Pakistan State Oil (PSO) is grappling with a financial crisis as the Pakistani rupee plummets against the US dollar. As a result, PSO has filed claims of Rs6.7 billion against Sui Northern Gas Pipeline Limited (SNGPL) for Liquefied Natural Gas (LNG) supply.
Entering the LNG business in 2015 during the previous government’s tenure, PSO has since faced financial challenges due to unpaid bills for its supplies.
The use of costly LNG in domestic sectors during winter to address gas shortages and the provision of subsidized LNG to five export-oriented sectors, including textiles, has pushed government companies toward financial ruin.

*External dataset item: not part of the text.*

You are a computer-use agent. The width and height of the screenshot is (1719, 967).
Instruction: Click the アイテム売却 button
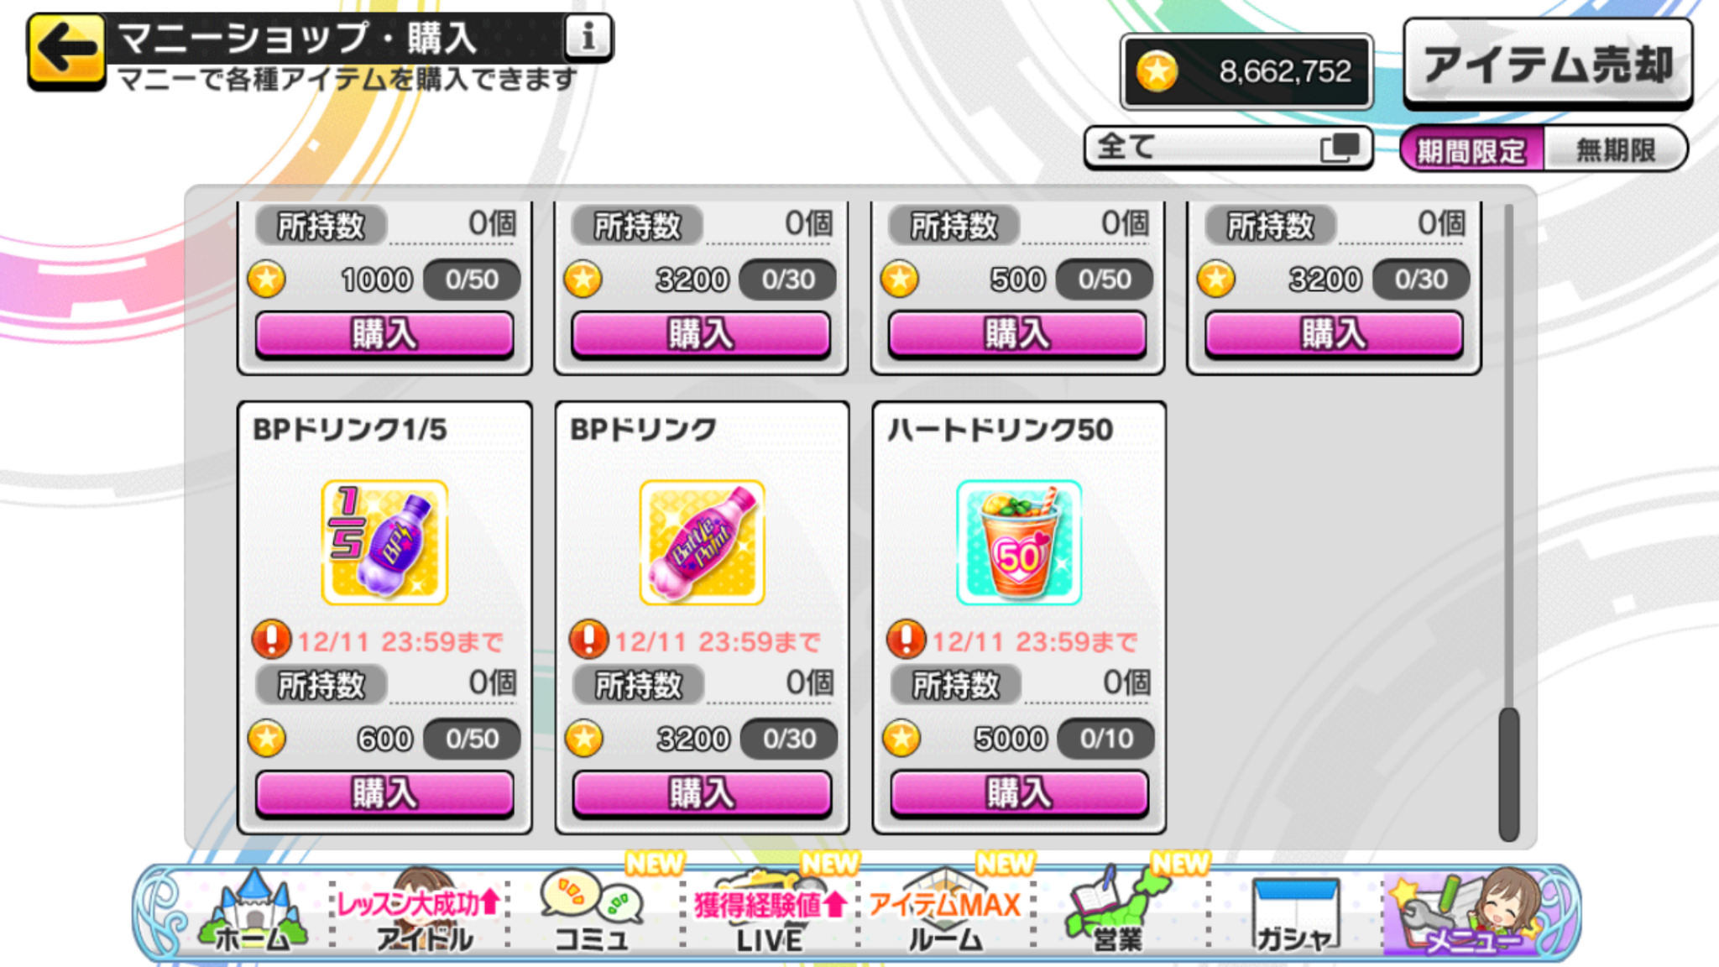point(1548,64)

The fertilizer sector has also used subsidized gas, further compounding the issue. SNGPL has failed to collect bills for LNG supplies to domestic sectors and, as a result, cannot pay PSO’s bills for supplied LNG. As a result, PSO’s receivables have skyrocketed to a record Rs742.3 billion, with SNGPL as the largest defaulter, owing Rs464 billion for LNG received.
PSO imports LNG from Qatar and supplies it to SNGPL for customer distribution. However, the rapid fluctuation in exchange rates during LNG imports has resulted in a loss of Rs6.75 billion for PSO against SNGPL.
As customer receivables grow, the oil and gas supply is at risk. PSO also supplies oil to various clients nationwide and provides LNG for a public gas utility. However, circular debt has arisen in the supply of imported LNG, contributing Rs464 billion to the debt.